Software engineers are forced to decide early if their tools are designed to support complexity or enforce clarity (single install, only current version, and so on). Unfortunately for the end-users, complexity almost always wins. Seemingly clever ideas like late-binding and dependency injection move support costs from developers to users and everything becomes a variation of dll-hell.
It gets to the point where it is considered normal and acceptable to require provisioning of images, virtual machines, or docker containers just to try a piece of software. Things that were once linked now struggle to find each other over perverse message buses.
Lt. Gen. Brian Horrocks: “We will install all of the packages at once by air-dropping a combination of pre-prepared Amazon Machine Images, docker containers, VMWare virtual machines, Heroku Apps, and BSD jails. I’m not saying that this will be the easiest party that we’ve ever attended, but I still wouldn’t miss it for the world.”

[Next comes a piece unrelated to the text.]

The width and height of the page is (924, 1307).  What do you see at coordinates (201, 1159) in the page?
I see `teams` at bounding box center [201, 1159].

However, these containers have to come from somewhere and I feel it makes sense to try and figure out if a piece of software can be successfully installed or used at all (versus being unmaintainable but artificially kept alive through container services). This is why I have taken the trouble to run down references and actually work out how to install things (such as how to install Caffe deep neural nets from scratch, or R on EC2, or even basic Hadoop on EC2). Yes there are ready-made containers and images for these things- but at some point you accumulate enough of these incompatible sub-universes, you have come “a bullshit too far”, and the machine stops.
This is why I was initially loathe to use Anaconda for my Python installs. There is already too much learned helplessness in software engineering. And Anaconda would represent one more dependency that comes with its own costs and could break. However after seeing Peter Wang‘s talk at the 2015 Data Science Summit & DATO Conference I decided to give Anaconda a try.

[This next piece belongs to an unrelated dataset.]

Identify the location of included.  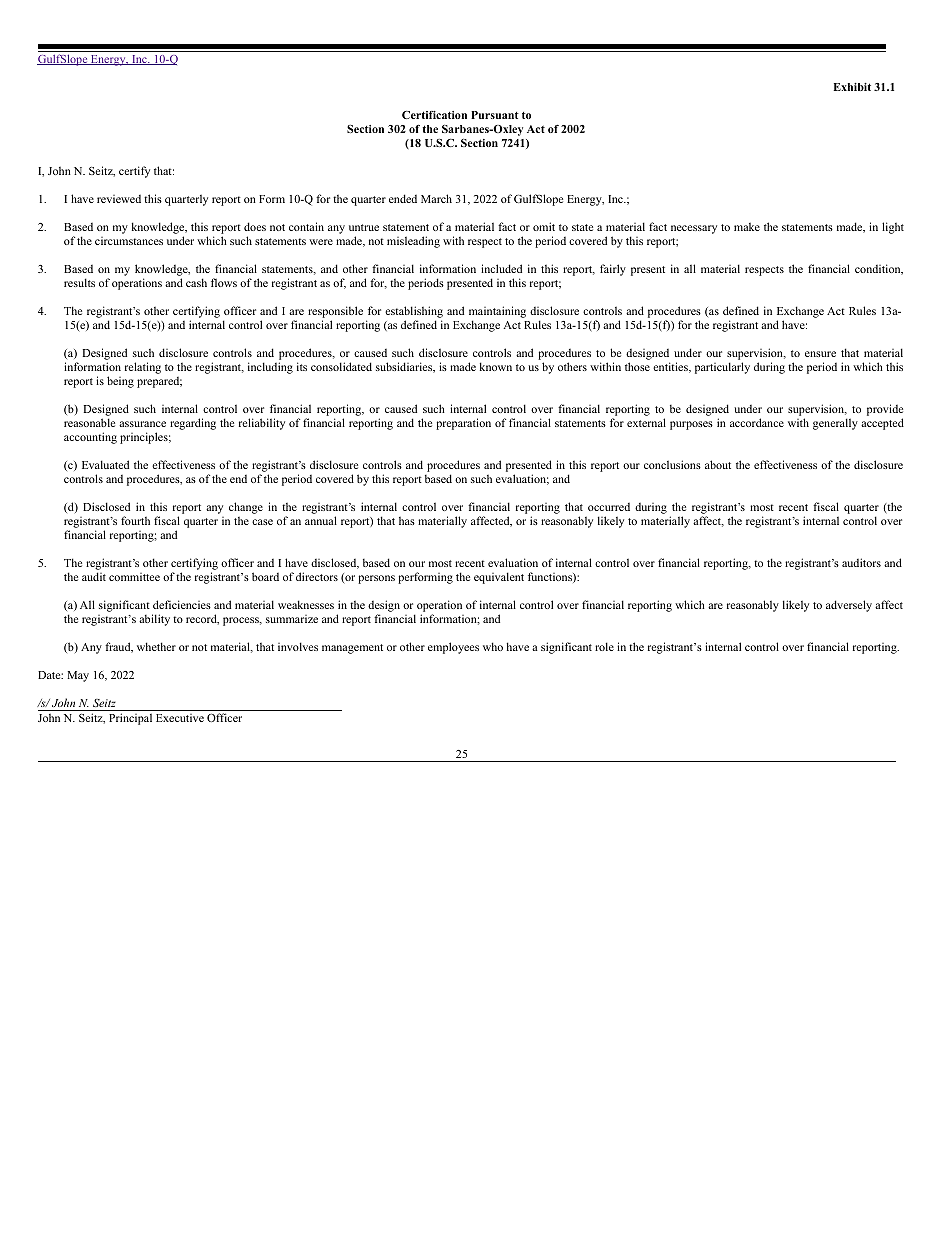
(501, 268).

Summary: right now it works. My long instructions involving Python, pip, and many packages repositories get boiled down to something as short as the following (this example on Apple OSX):
# Install Anaconda from https://store.continuum.io/cshop/anaconda/ # add a few more packages anaconda/bin/conda install -c https://conda.binstar.org/r rpy2 anaconda/bin/conda install cvxopt # launch launcher open anaconda/Launcher.app # Then inside a Jupyter worksheet: %%R install.packages('ggplot2',repos='http://cran.us.r-project.org')
You now have your own copy of all the common Python scientific libraries and a second install of R (so you do have to re-install any libraries you want to use) ready to work together through the rpy2
library. With minor changes (I decided to take the time to jump from Python 2 to 3) my old worksheets worked (ex1, ex2).
I would say definitely give Anaconda a try. Anaconda is responsible for installing the entire ecosystem (including the copy of R it wants to use) so the Anaconda developers directly experience “integration debt” (and presumably act in their own interest and continuously reduce this debt).
Categories: Computer Science Exciting Techniques Opinion
jmount
Data Scientist and trainer at Win Vector LLC. One of the authors of Practical Data Science with R.
Anaconda is the only way to do DS in python. I think DS in python is generally a mistake for most stuff you need for commercial work, but, for example, its random forest is superior to the ones I have used in R, and scikit is generally a good library with a lot of well written code in it. Python does have things which are not available in R; usable neural net code for example, and its strengths as a development language could make it a good choice for blue sky research (probably why there is usable NN code).
Why I think python is potentially bad for DS projects: weak at statistics, Pandas is not as good as data.tables on any axis of comparison, NP is weak compared to native array types, no real shiny equivalent (Bokeh … meh), plotting is not generally as good, etc. Basically, python is a good language which is jury rigged to do DS; R is designed to do it, and nothing else. Python DS is often like eating stew with a fork; doable, but not as efficient as the R spoon.
That said, Anaconda makes it possible. Using ports or system python is a nightmare.
Hi Scott, sorry to disagree on some points. Pandas – it was inspired from data frame and made huge improvements. It is possibly one of the strongest points in python DS. Plotting – not sure what you used, but matplotlib, seaborn, plotly, bokeh, ggplot can almost do everything. Agreed that ggplot2 is slightly better but thats it. There are some exotic statistics packages in R that are not there in python, but it provides a good enough basic functionality & if you understand basic MLe’s, filters and optimization you can code the exotic stuff yourself and in this way have a lot more control over your code.